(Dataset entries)
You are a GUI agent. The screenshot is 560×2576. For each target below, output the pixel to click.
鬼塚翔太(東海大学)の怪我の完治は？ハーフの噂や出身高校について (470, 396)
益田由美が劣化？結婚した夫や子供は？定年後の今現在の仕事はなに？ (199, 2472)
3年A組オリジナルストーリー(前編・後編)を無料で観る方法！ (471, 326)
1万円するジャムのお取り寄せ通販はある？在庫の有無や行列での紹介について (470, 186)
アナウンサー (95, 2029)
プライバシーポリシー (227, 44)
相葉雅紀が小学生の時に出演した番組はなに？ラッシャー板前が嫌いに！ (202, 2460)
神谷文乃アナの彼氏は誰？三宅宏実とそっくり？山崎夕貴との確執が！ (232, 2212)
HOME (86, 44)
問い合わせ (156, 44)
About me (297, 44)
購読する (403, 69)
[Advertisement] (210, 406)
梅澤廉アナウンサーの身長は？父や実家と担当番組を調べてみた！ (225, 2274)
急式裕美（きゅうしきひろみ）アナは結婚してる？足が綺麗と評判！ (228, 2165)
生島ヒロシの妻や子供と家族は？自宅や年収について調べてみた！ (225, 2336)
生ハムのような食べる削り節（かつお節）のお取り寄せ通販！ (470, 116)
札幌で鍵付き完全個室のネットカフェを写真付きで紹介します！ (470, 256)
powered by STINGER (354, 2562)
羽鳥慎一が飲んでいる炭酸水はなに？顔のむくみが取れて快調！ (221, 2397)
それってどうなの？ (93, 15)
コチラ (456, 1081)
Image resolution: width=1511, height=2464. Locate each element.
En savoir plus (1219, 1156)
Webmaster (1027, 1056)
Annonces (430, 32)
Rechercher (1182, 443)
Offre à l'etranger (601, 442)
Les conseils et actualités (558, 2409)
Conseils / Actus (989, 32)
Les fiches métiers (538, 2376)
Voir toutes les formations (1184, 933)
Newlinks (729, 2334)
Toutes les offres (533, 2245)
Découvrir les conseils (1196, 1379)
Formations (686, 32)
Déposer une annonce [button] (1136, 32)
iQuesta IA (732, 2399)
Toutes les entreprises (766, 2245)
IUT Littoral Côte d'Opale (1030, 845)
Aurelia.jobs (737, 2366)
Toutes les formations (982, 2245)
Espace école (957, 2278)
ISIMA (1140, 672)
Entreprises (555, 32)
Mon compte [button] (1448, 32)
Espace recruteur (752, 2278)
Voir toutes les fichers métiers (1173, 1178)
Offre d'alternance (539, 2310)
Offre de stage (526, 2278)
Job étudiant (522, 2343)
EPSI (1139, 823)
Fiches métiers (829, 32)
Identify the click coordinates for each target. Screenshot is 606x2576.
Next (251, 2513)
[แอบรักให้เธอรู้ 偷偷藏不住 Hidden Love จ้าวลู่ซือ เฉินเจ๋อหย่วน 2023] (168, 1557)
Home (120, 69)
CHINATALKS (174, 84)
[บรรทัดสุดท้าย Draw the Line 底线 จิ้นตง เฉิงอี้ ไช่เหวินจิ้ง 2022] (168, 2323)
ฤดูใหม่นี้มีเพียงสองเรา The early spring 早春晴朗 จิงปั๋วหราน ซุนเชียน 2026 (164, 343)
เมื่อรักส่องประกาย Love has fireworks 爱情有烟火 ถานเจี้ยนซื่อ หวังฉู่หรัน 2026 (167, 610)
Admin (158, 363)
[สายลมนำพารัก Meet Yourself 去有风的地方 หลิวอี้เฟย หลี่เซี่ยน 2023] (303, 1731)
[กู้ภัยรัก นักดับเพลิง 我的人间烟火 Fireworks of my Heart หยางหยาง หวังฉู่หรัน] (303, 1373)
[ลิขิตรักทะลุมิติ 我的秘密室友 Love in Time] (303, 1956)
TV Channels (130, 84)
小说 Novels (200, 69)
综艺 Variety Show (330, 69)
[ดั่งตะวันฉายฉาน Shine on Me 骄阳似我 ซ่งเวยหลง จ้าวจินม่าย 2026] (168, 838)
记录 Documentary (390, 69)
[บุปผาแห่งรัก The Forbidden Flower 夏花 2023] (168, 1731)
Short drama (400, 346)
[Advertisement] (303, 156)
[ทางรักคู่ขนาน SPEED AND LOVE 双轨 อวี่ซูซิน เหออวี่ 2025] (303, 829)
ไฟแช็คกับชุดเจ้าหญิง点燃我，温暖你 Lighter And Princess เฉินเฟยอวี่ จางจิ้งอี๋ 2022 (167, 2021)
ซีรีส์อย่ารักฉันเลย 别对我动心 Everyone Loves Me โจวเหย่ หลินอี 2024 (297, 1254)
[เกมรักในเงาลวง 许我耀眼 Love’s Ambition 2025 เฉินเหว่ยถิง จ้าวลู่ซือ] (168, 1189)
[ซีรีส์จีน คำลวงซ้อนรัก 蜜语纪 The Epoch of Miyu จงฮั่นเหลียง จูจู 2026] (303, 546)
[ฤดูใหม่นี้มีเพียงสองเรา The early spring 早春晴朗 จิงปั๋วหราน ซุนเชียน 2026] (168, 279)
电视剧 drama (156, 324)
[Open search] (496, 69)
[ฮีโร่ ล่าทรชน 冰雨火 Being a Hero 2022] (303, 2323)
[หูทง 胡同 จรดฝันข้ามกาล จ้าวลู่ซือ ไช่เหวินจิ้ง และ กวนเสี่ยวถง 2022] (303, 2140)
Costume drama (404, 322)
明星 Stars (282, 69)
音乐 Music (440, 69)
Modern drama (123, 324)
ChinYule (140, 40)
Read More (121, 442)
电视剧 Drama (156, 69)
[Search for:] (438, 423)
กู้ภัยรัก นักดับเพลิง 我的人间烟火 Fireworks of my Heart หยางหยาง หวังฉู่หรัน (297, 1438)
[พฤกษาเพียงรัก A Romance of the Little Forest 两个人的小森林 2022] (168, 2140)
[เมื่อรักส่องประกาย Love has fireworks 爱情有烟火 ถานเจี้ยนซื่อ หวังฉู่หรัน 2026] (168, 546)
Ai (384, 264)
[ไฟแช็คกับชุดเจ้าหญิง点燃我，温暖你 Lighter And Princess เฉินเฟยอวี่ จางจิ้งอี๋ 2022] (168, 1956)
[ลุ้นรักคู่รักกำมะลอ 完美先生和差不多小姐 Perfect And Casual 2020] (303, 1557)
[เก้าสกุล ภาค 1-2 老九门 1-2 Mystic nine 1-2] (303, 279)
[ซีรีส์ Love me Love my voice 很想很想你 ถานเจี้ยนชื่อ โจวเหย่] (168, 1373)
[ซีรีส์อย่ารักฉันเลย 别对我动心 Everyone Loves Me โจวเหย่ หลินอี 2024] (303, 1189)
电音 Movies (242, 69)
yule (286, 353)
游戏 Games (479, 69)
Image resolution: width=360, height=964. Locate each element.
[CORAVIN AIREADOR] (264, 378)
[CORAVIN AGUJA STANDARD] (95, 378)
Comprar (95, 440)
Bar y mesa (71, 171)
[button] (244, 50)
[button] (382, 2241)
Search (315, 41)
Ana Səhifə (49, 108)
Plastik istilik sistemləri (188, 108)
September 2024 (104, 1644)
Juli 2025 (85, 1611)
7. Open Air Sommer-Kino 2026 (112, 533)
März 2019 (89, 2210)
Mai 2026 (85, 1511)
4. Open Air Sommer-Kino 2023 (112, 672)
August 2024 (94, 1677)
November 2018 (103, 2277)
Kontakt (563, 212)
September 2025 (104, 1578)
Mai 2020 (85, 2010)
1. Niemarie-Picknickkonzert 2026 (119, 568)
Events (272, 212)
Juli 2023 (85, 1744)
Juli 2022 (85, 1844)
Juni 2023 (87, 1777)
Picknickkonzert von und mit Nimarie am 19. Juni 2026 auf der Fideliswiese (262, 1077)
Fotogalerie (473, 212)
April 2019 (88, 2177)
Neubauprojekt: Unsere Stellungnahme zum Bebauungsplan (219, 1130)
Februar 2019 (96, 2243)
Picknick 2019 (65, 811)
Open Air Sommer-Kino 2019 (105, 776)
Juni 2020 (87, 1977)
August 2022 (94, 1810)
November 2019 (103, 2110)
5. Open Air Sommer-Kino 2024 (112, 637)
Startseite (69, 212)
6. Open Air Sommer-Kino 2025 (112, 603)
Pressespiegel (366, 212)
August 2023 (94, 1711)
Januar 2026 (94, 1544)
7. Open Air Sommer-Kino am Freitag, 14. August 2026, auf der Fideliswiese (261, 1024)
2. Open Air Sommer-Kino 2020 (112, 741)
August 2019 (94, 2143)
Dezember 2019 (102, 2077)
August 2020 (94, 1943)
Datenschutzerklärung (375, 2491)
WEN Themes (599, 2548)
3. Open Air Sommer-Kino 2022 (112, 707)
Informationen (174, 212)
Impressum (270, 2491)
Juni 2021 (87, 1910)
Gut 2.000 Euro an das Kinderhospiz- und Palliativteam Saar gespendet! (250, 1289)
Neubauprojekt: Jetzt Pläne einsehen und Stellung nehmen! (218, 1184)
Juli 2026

● **YOUR GOAL**
From the data, list each line in which the string "Locate" appears.

● **SOLUTION TO THE EXERCISE**
Image resolution: width=1511, height=2464. Locate each element.
Image resolution: width=360, height=964. Locate each element.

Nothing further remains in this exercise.